Along with the acceleration of industrialization and urban process, the water pollution problem is increasingly serious, the requirements on the water treatment technology are also higher and higher, the water treatment efficiency is influenced by the activity of the existing microbial flocculant, the water treatment cost is increased by increasing the use amount of the microbial flocculant, meanwhile, the ecological balance of the water body is possibly changed by adding a large amount of microbial flocculant, the survival and propagation of aquatic organisms are influenced, the water quality is polluted, the flocculation performance of the microbial flocculant is possibly reduced, and even the reverse effect is generated, namely suspended matters are redispersed in the water, so that the water quality is deteriorated.
Increasing the activity of microbial flocculant is a key to solve the problem of complex water pollution, so we make an improvement on the problem and put forward a preparation method of microbial enhanced flocculant.
Disclosure of Invention
The present invention has been made in view of the above-mentioned existing need to increase the activity of microbial flocculant to solve the problem of complex water pollution.
Accordingly, the present invention aims to provide a method for preparing a microbial enhanced flocculant, which aims to: the structural stability and flocculation performance of the flocculant are enhanced by preparing a microbial culture medium and adding ions to interact with functional groups in flocculant molecules.
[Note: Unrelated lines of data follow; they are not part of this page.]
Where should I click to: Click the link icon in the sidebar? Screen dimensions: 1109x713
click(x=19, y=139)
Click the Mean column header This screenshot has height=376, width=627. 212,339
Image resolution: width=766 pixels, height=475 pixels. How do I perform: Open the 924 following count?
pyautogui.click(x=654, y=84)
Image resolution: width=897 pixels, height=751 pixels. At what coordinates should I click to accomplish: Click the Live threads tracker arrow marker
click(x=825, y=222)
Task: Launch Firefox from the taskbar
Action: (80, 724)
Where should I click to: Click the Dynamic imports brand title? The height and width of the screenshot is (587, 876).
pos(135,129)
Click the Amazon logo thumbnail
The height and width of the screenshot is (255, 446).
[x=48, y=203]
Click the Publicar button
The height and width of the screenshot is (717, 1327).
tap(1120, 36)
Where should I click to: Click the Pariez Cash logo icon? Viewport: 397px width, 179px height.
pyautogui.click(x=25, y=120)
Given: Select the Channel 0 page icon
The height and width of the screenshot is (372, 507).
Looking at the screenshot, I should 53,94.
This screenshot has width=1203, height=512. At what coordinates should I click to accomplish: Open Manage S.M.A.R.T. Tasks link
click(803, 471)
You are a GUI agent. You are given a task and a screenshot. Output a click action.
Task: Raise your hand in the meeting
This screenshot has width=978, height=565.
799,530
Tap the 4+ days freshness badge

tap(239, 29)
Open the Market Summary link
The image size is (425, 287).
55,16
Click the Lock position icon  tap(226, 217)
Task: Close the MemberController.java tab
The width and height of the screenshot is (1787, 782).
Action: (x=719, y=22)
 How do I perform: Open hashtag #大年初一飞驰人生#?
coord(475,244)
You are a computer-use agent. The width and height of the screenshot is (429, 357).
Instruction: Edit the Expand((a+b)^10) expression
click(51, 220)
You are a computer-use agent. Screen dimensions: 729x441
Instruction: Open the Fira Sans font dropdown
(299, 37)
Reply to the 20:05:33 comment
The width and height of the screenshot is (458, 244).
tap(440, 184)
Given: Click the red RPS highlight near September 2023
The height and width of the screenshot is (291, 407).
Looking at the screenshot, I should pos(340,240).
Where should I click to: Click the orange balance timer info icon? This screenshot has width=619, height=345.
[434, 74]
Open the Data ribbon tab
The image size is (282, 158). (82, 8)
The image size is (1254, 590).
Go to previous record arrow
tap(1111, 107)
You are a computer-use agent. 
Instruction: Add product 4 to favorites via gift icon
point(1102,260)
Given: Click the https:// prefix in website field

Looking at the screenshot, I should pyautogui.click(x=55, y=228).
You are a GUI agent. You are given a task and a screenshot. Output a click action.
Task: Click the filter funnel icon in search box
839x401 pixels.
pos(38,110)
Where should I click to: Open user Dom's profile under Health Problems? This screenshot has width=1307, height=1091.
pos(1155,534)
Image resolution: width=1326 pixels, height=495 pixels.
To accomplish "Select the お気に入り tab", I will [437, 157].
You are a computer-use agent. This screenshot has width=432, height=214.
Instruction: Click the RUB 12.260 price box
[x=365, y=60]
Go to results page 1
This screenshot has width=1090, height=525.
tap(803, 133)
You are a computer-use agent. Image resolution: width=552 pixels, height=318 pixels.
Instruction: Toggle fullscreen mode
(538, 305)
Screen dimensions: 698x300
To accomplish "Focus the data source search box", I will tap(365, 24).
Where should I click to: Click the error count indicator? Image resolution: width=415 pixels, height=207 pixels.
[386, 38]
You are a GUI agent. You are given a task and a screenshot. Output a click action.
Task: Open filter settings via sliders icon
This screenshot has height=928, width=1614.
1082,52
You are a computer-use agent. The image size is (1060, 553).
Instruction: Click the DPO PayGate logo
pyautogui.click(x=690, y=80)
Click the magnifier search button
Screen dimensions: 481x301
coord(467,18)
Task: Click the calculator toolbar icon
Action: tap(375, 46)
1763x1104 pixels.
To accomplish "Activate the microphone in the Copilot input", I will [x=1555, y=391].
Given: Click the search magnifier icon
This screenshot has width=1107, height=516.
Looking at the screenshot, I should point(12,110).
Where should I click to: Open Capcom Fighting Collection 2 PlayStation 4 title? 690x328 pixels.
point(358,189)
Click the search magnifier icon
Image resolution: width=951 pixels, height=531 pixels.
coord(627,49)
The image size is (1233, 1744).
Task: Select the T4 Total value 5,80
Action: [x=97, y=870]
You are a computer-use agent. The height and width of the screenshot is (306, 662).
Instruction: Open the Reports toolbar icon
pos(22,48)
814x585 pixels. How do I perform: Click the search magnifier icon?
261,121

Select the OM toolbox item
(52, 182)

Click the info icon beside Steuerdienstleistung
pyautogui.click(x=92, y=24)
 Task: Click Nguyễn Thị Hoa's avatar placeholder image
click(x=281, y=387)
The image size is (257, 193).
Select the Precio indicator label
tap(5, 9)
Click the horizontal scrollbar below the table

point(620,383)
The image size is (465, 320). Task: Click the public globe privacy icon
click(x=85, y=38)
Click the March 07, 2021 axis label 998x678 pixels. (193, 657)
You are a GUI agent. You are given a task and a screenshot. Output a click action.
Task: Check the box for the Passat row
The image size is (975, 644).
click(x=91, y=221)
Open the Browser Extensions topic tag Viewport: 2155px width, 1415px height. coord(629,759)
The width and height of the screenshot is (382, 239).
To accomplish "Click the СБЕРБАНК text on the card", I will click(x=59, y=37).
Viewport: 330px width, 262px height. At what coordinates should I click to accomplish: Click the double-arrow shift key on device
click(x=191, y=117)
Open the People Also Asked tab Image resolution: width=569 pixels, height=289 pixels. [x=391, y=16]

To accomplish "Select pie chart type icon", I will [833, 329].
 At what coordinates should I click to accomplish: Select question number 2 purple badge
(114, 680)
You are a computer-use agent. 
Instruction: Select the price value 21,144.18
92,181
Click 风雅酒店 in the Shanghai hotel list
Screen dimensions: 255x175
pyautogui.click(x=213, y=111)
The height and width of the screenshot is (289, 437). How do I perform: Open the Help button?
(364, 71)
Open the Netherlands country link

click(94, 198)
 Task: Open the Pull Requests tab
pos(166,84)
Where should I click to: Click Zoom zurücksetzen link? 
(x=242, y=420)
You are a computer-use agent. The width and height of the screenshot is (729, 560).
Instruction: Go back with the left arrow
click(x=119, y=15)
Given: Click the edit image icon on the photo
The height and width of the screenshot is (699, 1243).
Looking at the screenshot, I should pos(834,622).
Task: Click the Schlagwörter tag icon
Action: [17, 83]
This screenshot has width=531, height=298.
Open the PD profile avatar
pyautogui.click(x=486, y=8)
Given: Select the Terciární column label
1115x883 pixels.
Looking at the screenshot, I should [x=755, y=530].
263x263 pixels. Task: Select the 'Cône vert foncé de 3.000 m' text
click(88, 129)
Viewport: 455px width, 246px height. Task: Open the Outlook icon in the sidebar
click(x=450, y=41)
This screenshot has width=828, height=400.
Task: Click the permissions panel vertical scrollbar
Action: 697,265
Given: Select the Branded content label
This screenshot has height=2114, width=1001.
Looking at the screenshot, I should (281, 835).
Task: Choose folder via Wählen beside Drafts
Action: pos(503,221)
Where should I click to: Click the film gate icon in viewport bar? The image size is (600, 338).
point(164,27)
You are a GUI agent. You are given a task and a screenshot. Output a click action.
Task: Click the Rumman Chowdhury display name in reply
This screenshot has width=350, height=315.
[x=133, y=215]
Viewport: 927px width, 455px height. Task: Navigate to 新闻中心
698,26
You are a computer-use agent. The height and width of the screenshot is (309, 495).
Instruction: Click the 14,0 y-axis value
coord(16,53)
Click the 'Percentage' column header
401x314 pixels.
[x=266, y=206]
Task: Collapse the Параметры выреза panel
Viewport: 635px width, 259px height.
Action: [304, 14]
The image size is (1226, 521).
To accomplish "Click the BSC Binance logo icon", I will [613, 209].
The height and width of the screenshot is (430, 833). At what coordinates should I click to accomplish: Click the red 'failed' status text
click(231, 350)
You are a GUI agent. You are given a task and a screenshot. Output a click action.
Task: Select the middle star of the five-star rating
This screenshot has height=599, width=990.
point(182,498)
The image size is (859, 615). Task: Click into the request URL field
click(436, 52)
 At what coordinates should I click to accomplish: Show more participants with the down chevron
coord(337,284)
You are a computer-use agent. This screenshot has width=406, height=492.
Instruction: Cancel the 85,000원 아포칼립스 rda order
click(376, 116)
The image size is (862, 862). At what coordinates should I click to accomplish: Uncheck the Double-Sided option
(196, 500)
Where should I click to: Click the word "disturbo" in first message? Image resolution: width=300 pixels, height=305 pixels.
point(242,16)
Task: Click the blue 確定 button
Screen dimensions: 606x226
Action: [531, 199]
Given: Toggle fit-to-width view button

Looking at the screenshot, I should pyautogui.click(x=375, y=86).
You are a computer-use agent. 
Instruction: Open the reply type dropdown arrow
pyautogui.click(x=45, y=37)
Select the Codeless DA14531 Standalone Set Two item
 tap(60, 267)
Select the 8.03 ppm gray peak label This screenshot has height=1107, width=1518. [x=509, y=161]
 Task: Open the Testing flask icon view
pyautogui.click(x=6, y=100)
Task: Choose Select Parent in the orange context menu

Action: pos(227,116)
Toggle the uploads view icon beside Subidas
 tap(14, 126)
In order to solve the technical problems, the invention provides the following technical scheme: a preparation method of a microbial enhanced flocculant comprises the following steps:
preparing a microbial culture medium: selecting glucose, xanthan gum, levoglucosides, pullulan alpha-glucan and soluble starch to form a polysaccharide culture medium;
And (3) preparing a reinforcing agent: naCl and CaCl 2 are selected to be configured as strengthening solution;
the method for screening and preparing the microbial flocculant specifically comprises the following steps:
(1) Culturing polysaccharide at 25-30 deg.c and 100-130 r/min, shaking culture for 25d, collecting culture liquid, filtering to eliminate thallus to obtain fermented liquid, freezing and centrifuging for 10-15 min to obtain supernatant to form solution A;
(2) Adding emulsifying enzyme into the strengthening solution, controlling the temperature to be 30 ℃, and rapidly oscillating for 1min to form solution B;
(3) Adding the solution B into the solution A, controlling the temperature to 25 ℃, controlling the rotation speed of a shaking table to 150r/min, adding MgCl 2 solution as a coagulant aid after shaking culture for 72h, and taking supernatant after rapid shaking for 1min to form the microbial enhanced flocculant;
(4) Taking half dose of the microbial enhanced flocculant, quick-freezing and drying, and grinding to form flocculant freeze-dried powder.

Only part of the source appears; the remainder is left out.